Ainsi, en 2017, un rapport de la Rand Corporation avait estimé qu’il faudrait à la force terrestre allemande [Heer] « probablement plus d’une semaine pour mobiliser un bataillon blindé » et un mois pour une « brigade blindée complète en dépouillant d’autres unités », sachant que la VJTF repose sur une capacité à mobiliser, en cas de nécessité, des troupes à très court préavis afin de préparer le terrain pour le déploiement d’un deuxième échelon [IFFG], composée de deux brigades multinationales.

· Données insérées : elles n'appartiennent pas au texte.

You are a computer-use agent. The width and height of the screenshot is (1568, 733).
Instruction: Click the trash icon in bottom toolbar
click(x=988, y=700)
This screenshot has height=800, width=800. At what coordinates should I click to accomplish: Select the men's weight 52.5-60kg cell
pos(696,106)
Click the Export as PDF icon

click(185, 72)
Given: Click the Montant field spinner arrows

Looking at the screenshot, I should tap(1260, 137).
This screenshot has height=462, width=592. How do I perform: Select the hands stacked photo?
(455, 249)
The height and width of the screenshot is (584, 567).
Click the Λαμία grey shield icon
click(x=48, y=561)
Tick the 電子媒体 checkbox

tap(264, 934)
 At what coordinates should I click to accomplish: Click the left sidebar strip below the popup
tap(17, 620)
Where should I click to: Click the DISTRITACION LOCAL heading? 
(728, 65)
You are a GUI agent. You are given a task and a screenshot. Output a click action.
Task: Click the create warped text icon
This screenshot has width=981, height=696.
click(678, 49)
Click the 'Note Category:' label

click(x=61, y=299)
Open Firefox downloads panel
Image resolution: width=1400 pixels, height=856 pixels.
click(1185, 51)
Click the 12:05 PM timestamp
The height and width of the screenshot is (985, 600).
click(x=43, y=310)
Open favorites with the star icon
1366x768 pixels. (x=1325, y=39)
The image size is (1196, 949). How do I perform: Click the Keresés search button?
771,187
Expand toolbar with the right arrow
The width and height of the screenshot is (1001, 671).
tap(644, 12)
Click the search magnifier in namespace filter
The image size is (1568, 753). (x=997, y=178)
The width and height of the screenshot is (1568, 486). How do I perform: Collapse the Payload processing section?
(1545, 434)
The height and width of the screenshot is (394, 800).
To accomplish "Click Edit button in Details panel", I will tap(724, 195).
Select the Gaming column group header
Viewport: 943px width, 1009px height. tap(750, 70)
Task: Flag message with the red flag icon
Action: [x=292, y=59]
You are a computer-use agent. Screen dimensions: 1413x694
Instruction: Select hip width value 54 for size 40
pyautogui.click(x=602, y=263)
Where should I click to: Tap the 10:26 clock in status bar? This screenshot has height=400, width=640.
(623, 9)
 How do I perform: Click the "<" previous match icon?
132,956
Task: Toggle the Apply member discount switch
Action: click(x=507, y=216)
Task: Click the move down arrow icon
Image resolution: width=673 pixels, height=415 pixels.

Un an plus tard, le quotidien Die Welt confirma les doutes émis dans ce rapport. Ainsi, avait-il affirmé, sur la foi de documents internes de la Bundeswehr, le Panzerlehrbataillon 93 de la Panzerlehrbrigade 9, désignée pour constituer cette VJTF, ne disposait alors que de 9 chars Leopard 2A6 sur les 44 prévus et seulement 3 blindés Marder sur 14. Et il manquait également des « petits équipements » de cohérence, comme les lunettes de vision nocturen, les lance-grenades et même les vêtements chauds. Et l’approvisionnement en rations de combat laissait aussi à désirer.

Depuis le 1er janvier, la Panzerlehrbrigade 9 a succédé à une brigade italienne et a donc pris la tête de cette VJTF, dont le principe a été décidé en 2014, après l’annexion de la Crimée par la Russie. Cette dernière compte également des unités françaises, belges, néerlandaises, tchèques, lettones et lituaniennes. L’ensemble forme ainsi une brigade multinationale forte de 8.000 militaires.

L’exercice Trident Juncture 18, qui s’est déroulé en Novège, en octobre, a permis de certifier la Nato Response Force [NRF] 19 ainsi que la VJTF 19, qui en est le noyau. Mais la question posée par les médias d’outre-Rhin est de savoir si la Bundeswehr va tenir la distance. Ainsi, le quotidien « Süddeutsche Zeitung » a parlé de « stress test » [ou test de résistance] pour l’armée allemande.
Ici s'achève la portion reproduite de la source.